Magneto is in almost every patch I make. If nothing else the spring reverb sounds really realistic. I’ve owned two actual space echoes (101, 301) and while those had that je ne sais quoi of real tape machines, they also overdrove really easily and are a hassle for all of the well documented reasons. The magneto gets close enough that, with the right settings, I wouldn’t be able to tell the difference once it was in a mixed and mastered track. On some level, most tracks need a little delay and reverb, and this is as good as any for end-of-chain sorts of duties, provided it fits your music.

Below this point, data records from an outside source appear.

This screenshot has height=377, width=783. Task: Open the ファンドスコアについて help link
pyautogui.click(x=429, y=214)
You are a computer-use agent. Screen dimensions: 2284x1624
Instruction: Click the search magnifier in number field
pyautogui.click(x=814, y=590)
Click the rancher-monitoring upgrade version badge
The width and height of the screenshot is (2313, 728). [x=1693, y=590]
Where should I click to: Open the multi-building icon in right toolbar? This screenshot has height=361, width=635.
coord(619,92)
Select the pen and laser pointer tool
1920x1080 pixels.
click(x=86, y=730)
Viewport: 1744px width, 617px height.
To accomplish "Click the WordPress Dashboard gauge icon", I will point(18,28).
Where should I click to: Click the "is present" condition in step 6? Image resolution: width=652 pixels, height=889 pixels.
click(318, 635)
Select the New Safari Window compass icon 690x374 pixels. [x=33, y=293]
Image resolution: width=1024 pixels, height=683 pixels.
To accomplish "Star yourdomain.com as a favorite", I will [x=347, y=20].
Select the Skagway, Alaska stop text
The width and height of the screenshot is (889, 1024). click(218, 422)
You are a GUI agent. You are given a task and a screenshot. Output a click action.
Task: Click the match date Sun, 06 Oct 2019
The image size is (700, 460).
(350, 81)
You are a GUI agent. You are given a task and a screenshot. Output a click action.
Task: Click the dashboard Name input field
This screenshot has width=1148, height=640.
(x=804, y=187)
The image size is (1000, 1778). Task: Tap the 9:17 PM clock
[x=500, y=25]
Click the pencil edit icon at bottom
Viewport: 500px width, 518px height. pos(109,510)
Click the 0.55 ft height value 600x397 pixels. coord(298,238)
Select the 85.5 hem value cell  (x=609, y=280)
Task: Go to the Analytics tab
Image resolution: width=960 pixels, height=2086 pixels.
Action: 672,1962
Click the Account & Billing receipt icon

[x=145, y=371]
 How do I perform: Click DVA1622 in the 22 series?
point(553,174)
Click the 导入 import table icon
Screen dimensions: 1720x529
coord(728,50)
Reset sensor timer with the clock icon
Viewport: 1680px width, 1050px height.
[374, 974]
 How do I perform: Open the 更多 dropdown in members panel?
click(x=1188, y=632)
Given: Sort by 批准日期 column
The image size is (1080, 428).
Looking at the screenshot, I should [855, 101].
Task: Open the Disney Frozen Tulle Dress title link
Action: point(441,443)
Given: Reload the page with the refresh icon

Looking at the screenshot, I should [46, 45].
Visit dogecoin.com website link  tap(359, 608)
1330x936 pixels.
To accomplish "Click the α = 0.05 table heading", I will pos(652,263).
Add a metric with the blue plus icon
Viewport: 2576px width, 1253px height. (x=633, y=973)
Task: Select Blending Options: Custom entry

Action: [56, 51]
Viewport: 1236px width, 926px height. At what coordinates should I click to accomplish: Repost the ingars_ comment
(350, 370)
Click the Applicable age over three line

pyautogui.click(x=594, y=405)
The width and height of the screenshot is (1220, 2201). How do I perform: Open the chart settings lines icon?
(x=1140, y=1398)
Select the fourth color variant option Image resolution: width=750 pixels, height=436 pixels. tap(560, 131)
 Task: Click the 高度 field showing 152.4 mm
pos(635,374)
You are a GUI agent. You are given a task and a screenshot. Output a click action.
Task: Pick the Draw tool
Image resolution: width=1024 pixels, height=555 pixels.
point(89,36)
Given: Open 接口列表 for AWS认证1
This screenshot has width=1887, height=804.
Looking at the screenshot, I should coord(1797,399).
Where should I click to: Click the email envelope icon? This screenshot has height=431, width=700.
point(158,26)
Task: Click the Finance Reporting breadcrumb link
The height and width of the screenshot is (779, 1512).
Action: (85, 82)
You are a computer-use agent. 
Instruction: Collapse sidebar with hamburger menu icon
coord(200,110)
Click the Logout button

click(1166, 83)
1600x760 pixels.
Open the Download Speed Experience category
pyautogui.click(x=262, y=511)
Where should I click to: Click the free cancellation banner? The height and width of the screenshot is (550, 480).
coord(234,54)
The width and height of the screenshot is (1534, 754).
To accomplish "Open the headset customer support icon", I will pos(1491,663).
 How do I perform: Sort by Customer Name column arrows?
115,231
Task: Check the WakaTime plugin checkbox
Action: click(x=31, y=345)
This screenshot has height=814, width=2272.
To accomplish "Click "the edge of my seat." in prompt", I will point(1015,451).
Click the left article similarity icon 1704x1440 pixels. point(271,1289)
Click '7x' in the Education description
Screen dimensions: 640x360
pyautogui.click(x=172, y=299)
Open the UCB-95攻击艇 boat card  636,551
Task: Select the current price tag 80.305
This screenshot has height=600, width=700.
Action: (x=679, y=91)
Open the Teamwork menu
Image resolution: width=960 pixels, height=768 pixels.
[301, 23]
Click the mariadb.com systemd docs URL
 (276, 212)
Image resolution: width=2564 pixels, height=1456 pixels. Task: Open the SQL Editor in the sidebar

Sound design: yeah it sounds like itself. But that’s a very good sound. I also recommend other people’s tip of mangling the feedback loop. I get particularly cool results with nasty filters like the doepfer wasp or the Erica vcf1. That is also a general patch tip I’d give for any module—feedback is it’s own subdiscipline in the world of patching approaches.
How I CV it:
It’s not a crazy sound mangling cv-able beast like say, erbe verb or clouds. What it does do in a very cool way though is allow you to move the pitch of the echoes up and down a couple octaves (precision adder from the disting into speed is how I do it with mine) and that sound is simply gorgeous. It sounds almost as good as my MF-104m in terms of spitting out super slowed down grainy warbly repeats, especially in shift mode, and for that it’s a forever-keeper module for me.
I also like to use it as a sort of single voiced mellotron by sampling a single synth note and then playing it chromatically via v/o. With age/crinkle/warble set just right, it absolutely drips with weird BOC type vibes.
In terms of anything else súper avante garde, I admit I haven’t scratched the surface, but I trust there are plenty of secrets still to unlock.
Other thoughts:
Why oh why is it set up the way it is? Why are the ins and outs both on the left side of the module, and the speed cv is on the right side of the module? Because of the placement, it permanently lives in the penultimate top right corner of my rack spot (with a disting to the right for those aforementioned octave shift duties). Because the ins and outs placement though, it drapes cables across everything else, including itself, which is annoying.
TLDR: better than a real tape delay for my needs, not the most versatile module in town but not bad either, probably keeping it forever.